A legislação comunitária

8 O primeiro parágrafo do artigo 1._, da Directiva 75/117/CEE do Conselho, de 10 de Fevereiro de 1975, relativa à aproximação das legislações dos Estados-Membros no que se refere à aplicação do princípio da igualdade de remuneração entre os trabalhadores masculinos e femininos (JO L 45, p. 19; EE 05 F2 p. 52), estabelece que o princípio da igualdade de remuneração entre os trabalhadores masculinos e os trabalhadores femininos constante do artigo 119._ do Tratado, implica, para um mesmo trabalho ou para um trabalho a que é atribuído valor igual, a eliminação, no conjunto dos elementos e condições de remuneração, de qualquer discriminação em razão do sexo.

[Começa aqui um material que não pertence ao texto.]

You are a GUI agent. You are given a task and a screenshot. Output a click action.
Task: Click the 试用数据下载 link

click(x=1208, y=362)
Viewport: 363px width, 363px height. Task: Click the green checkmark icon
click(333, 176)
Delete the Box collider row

9 Segundo dispõe o seu artigo 1._, a Directiva 76/207 tem em vista a realização, nos Estados-Membros, do princípio da igualdade de tratamento entre homens e mulheres no que se refere designadamente ao acesso ao emprego e às condições de trabalho.

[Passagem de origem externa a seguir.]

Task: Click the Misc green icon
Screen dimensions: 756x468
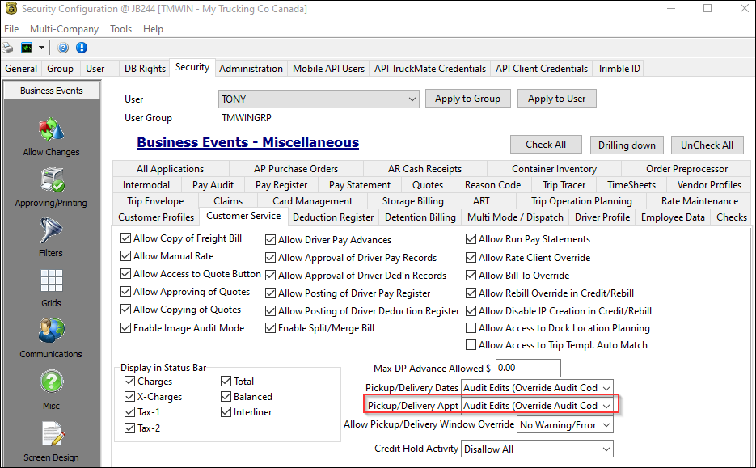Action: click(x=51, y=382)
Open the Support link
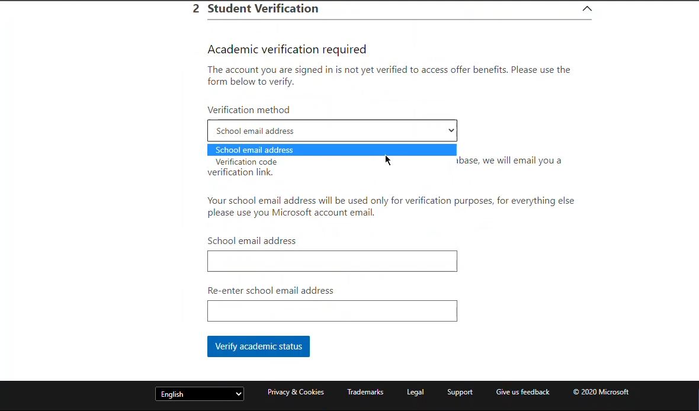The image size is (699, 411). point(460,391)
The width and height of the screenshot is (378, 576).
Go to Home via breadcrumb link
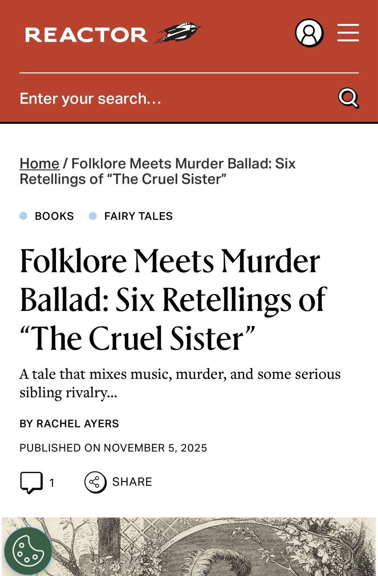pos(39,164)
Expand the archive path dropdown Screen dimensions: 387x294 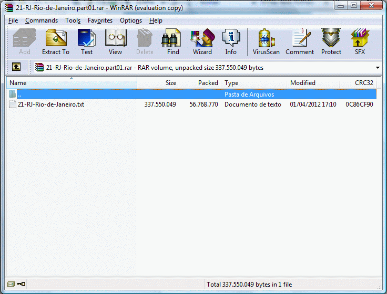tap(378, 68)
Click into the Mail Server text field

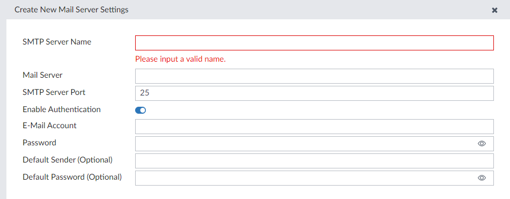pyautogui.click(x=314, y=76)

10 Nos termos do n._ 1 do artigo 5._ da Directiva 76/207, a aplicação do princípio da igualdade de tratamento no que se refere às condições de trabalho, incluindo as condições de despedimento, implica que sejam asseguradas aos homens e às mulheres as mesmas condições, sem discriminação em razão do sexo.

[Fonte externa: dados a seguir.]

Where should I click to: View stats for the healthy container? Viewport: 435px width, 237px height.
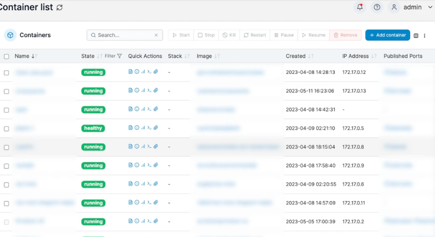[x=143, y=128]
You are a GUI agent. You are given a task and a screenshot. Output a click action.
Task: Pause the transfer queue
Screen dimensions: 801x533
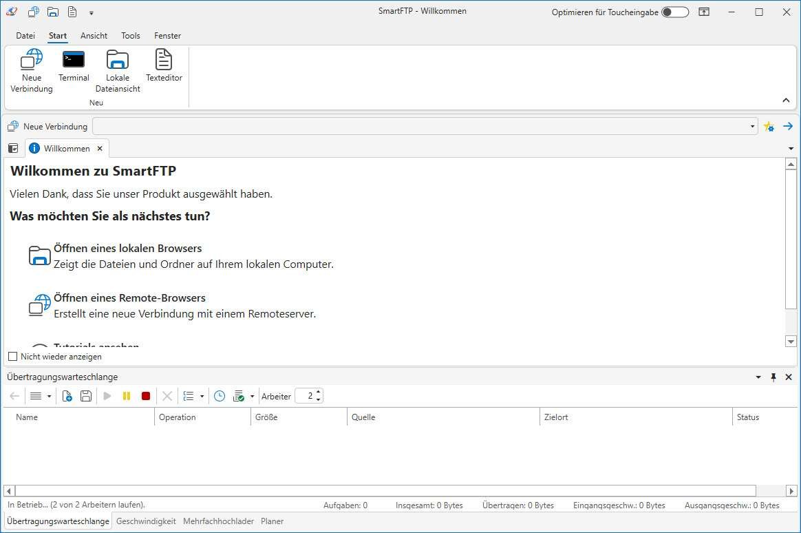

O litígio no processo principal

11 N. Seymour-Smith começou a trabalhar em 1 de Fevereiro de 1990, como secretária, para a Christo & Co. e foi despedida em 1 de Maio de 1991. Em 26 de Julho de 1991, N. Seymour-Smith intentou no Industrial Tribunal uma acção por despedimento sem justa causa pela sua anterior entidade patronal.

12 L. Perez começou a trabalhar para a Matthew Stone Restoration Ltd em 19 de Fevereiro de 1990 e foi despedida em 25 de Maio de 1991. Em 19 de Junho de 1991, L. Perez intentou no Industrial Tribunal uma acção por despedimento sem justa causa contra a sua anterior entidade patronal. Em 20 de Junho de 1991, foi informada pela Secretaria Geral dos Industrial Tribunals de que o seu pedido não podia ser admitido, visto não ter estado empregada por um período superior a dois anos. Porém, em 12 de Agosto de 1991, L. Perez intentou nova acção no Industrial Tribunal por despedimento sem justa causa.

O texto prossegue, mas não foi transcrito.